* Data extracted from a collection *
------------------------------------
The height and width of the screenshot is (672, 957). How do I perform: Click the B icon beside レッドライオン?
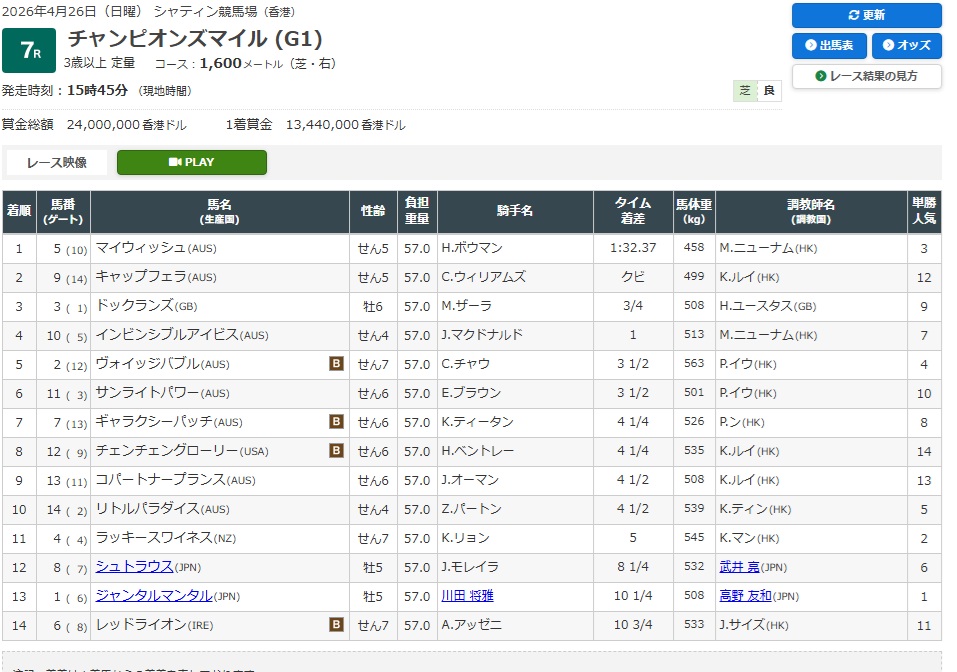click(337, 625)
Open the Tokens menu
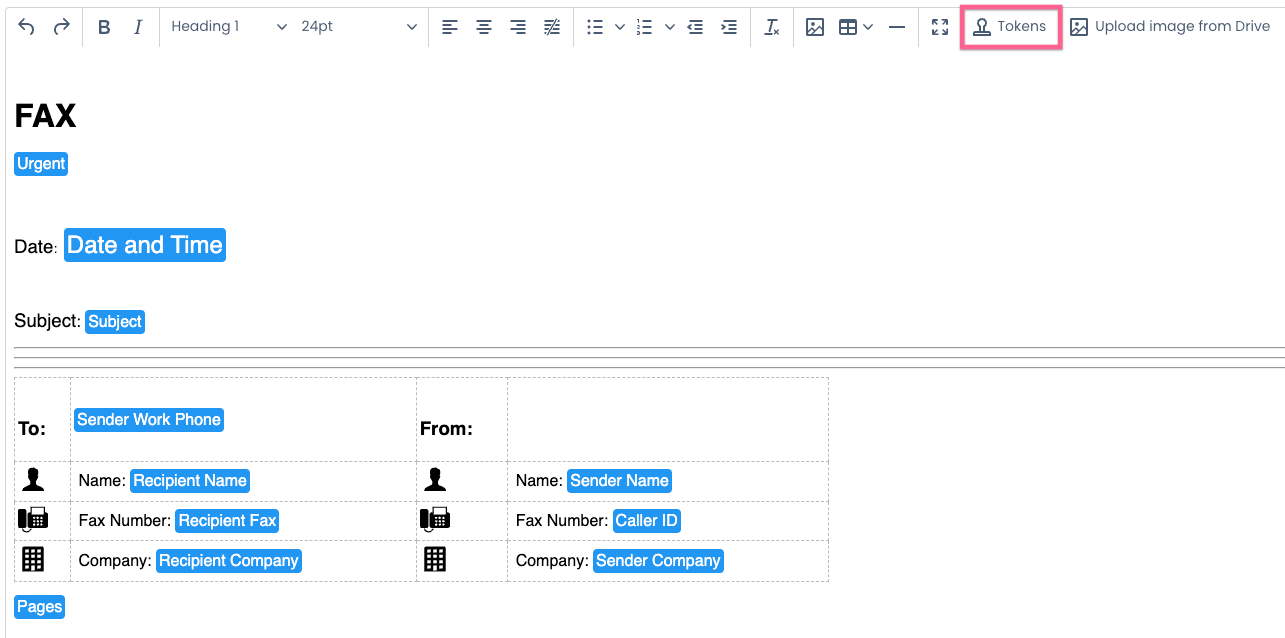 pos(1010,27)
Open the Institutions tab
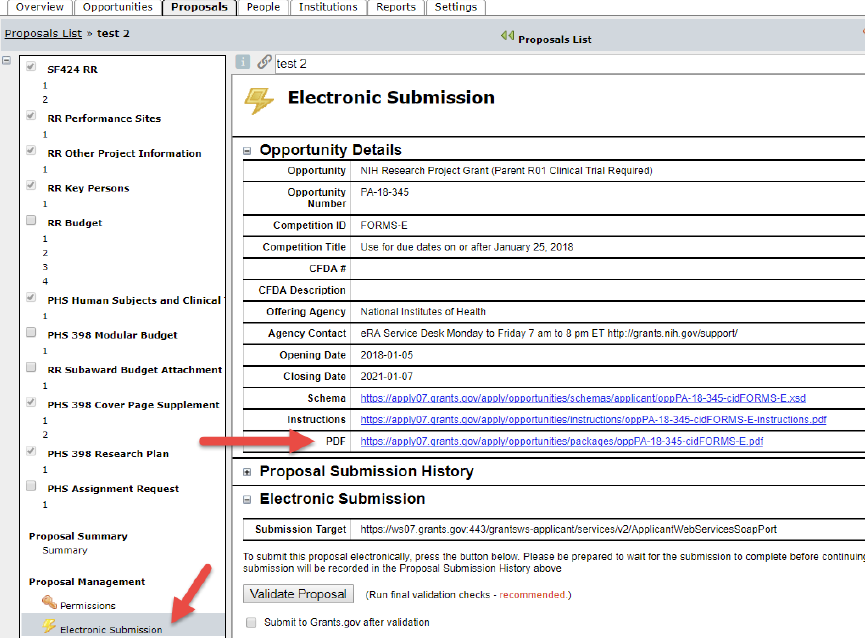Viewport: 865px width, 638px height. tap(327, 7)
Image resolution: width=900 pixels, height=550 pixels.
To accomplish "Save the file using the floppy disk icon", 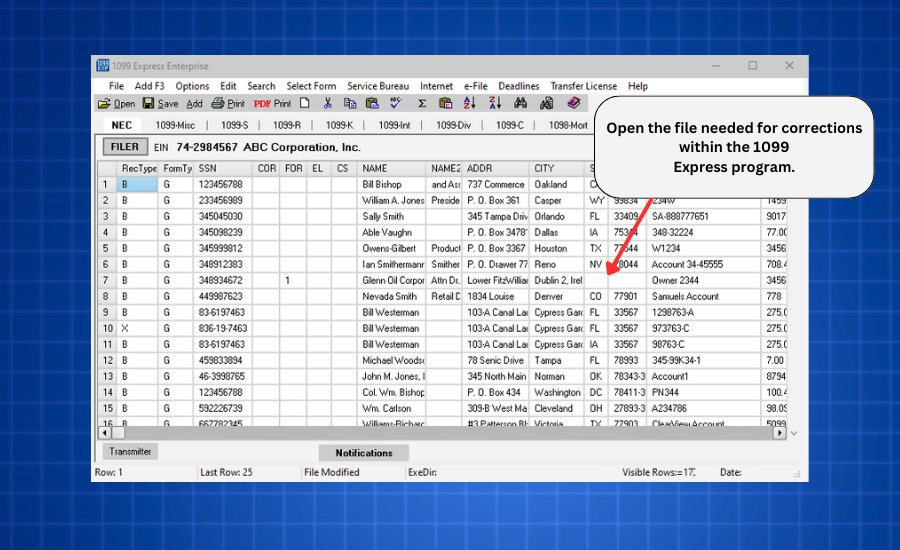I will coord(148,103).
------------------------------------
* Problem requirements *
Output the records above as they stand, from the first line to the line with "Image resolution: width=900", inclusive, and exclude the pictures.

* Solution to this exercise *
The height and width of the screenshot is (672, 957). How do I perform: Click the B icon beside レッドライオン?
click(337, 625)
Open the Tokens menu
 pos(1010,27)
Open the Institutions tab
Viewport: 865px width, 638px height. tap(327, 7)
Image resolution: width=900 pixels, height=550 pixels.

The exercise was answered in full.